The Lord is exalted–there is none higher than the Lord. He even dwells on high! Where is this high located? The Lord is exalted above all others. He is exalted above me, in my self-righteous, prideful self.
He will fill Zion with justice and righteousness. I am not sure what Isaiah means by Zion. But justice and righteousness I understand. Justice and God’s judgement is not something to run away from. I need to learn to accept God’s justice in my life-his judgement is always correct. He disciplines those he loves. And righteousness, a righteousness that we can not attain on our own–far from it. A righteousness that is counted to us by the death of Christ.

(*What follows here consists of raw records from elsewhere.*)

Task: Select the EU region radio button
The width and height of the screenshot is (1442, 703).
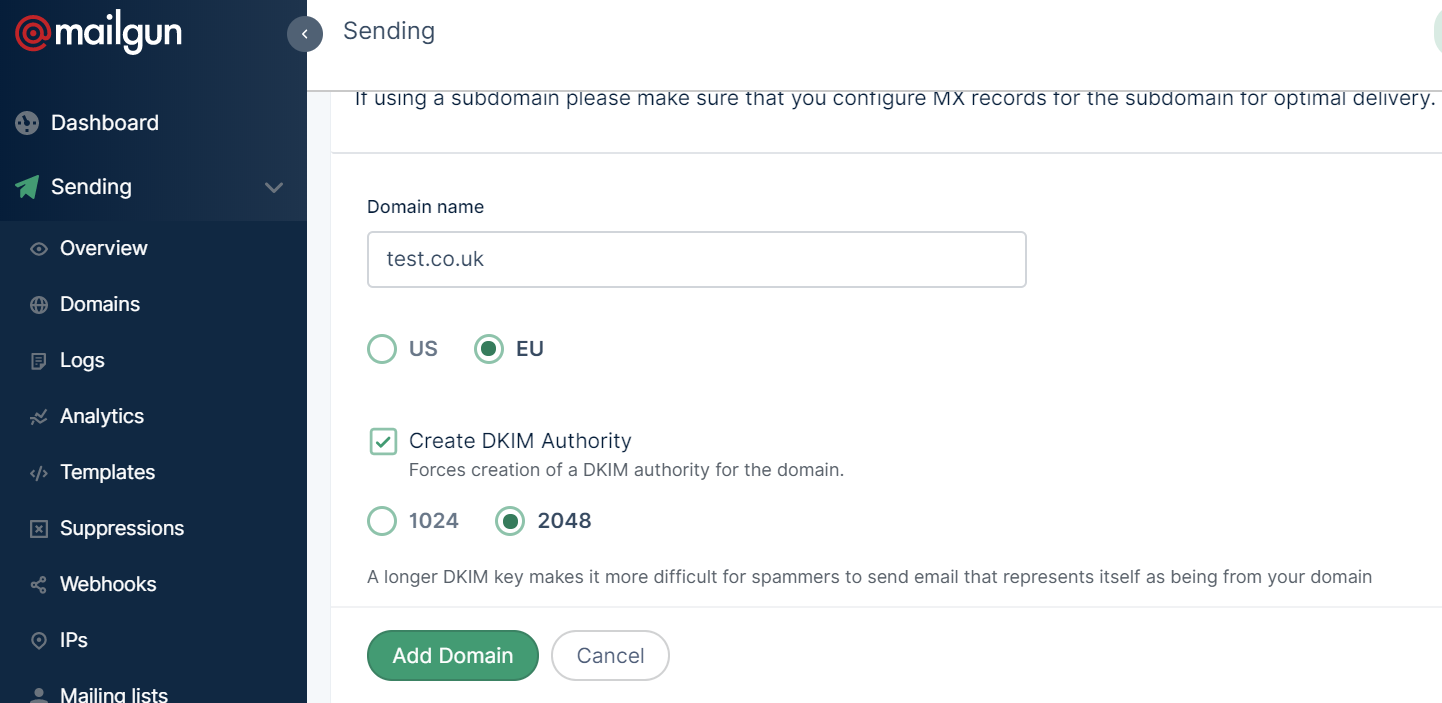Action: coord(488,349)
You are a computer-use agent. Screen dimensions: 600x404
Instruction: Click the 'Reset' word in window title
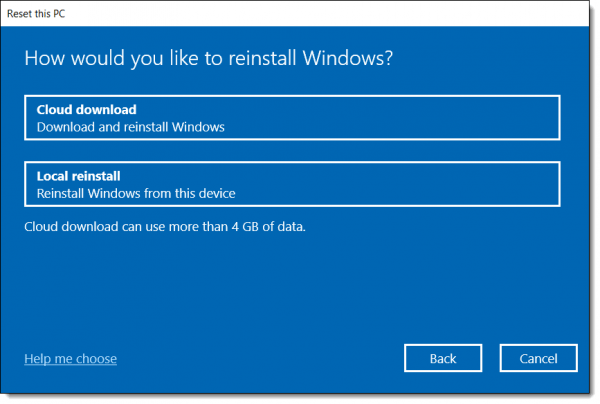coord(20,14)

But here it is, here is the words that practically jumped off the page at me: He will be the stability of your times. Wow. Good grief. The Lord of the universe loves me enough to be the stability of my times. And so when I am unstable, when things are in chaos, when my board is in disarray and when I can’t stop shaking, my Lord will be the stability of my times. The lifter of my head. The healer of my hurt. My stability here in this new normal that is now my family’s life.
I need that stability. I need that firm foundation that I can feel under my feet as I try to give every day my very best in every task laid before me. I need that stability when I am woefully grieved. I need that stability in the middle of the night.

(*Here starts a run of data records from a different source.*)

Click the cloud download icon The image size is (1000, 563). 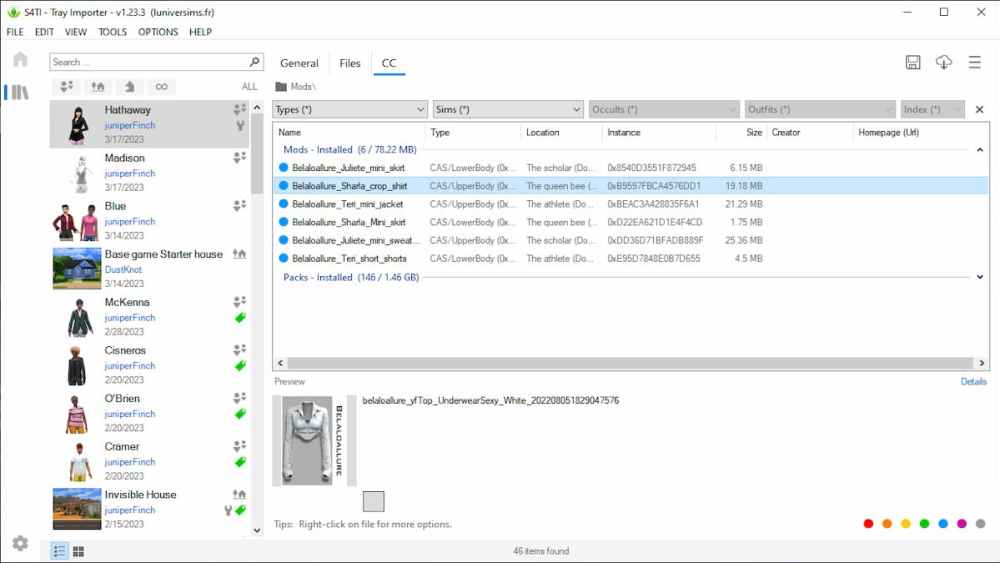tap(943, 63)
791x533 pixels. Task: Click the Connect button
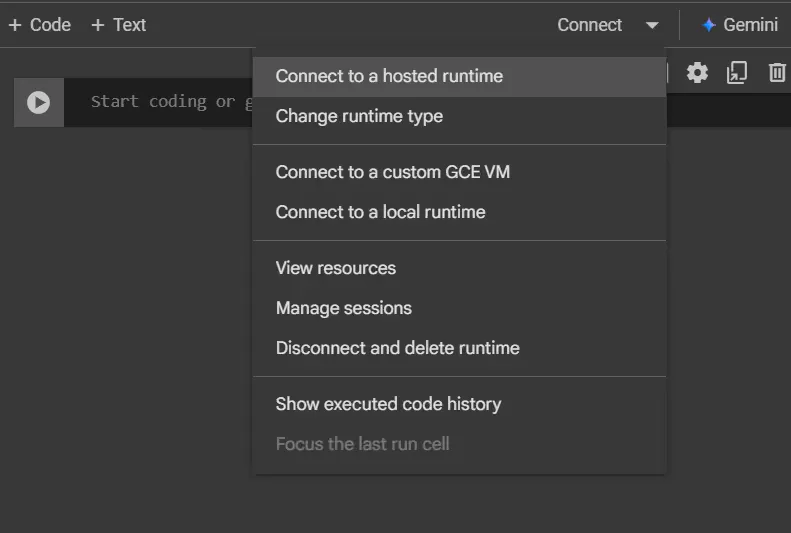pos(589,25)
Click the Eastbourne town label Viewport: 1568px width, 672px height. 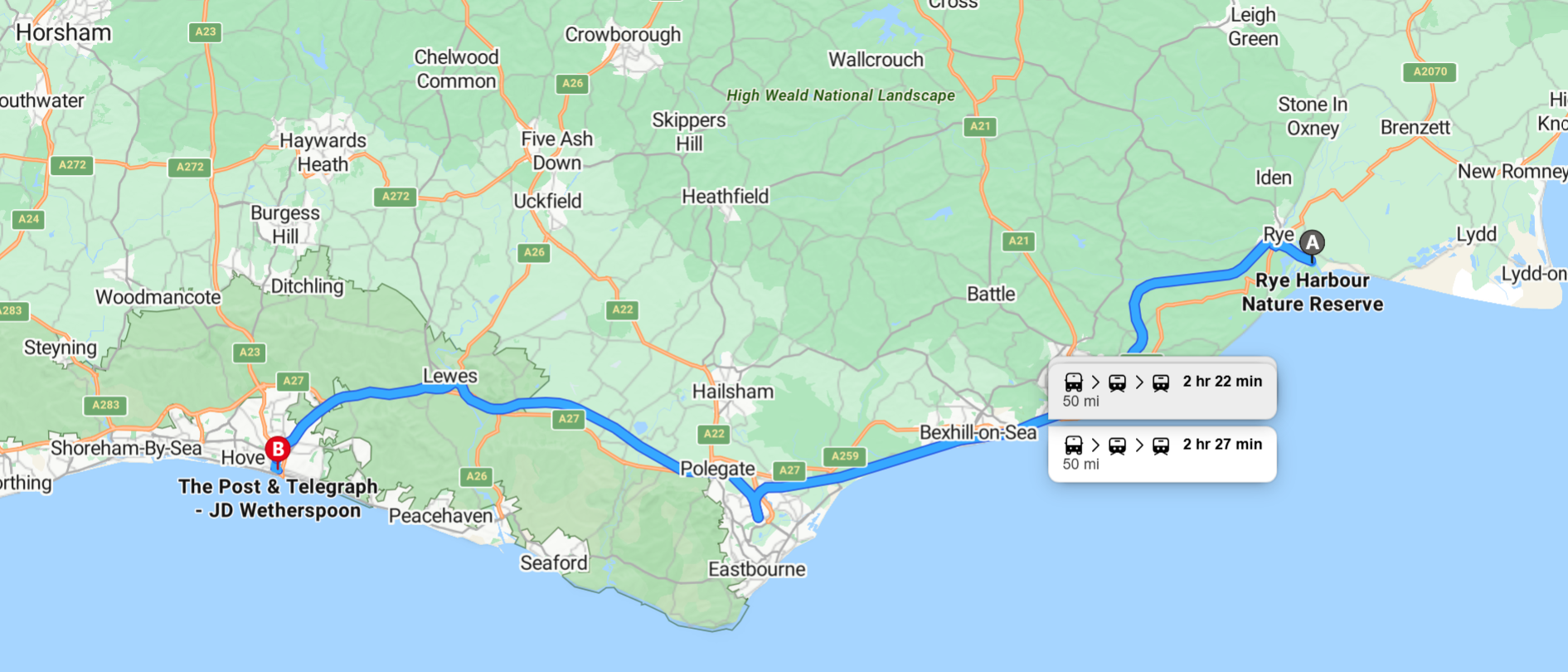pyautogui.click(x=756, y=569)
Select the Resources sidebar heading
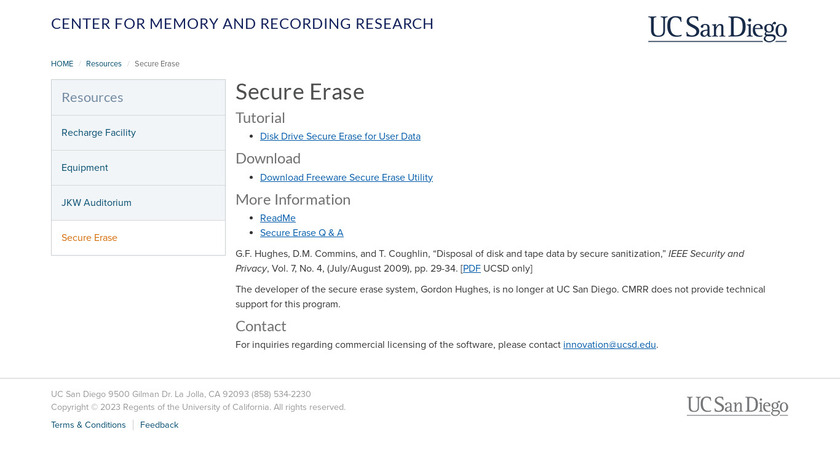 pos(92,97)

“abundance of salvation, wisdom and knowledge” 3 things that mean much to me.
Salvation……to know without doubting that I have experienced true salvation, abundantly.
Wisdom and knowledge. I want to be wise. and I continually quest for knowledge. Both Wisdom and knowledge come from outside of myself. They come from God. Without him, wisdom and knowledge would be impossible. O God, my soul!
“The fear of the Lord is Zion’s treasure”. How can this be? How can the fear of anything create treasure? I don’t know. But I do know that when I approach God in fear and respect early in the morning, then the treasure of that time alone with God becomes a treasure to my soul.
Stability. Feet firmly planted. Standing Fast. O God, be my stability even tonight.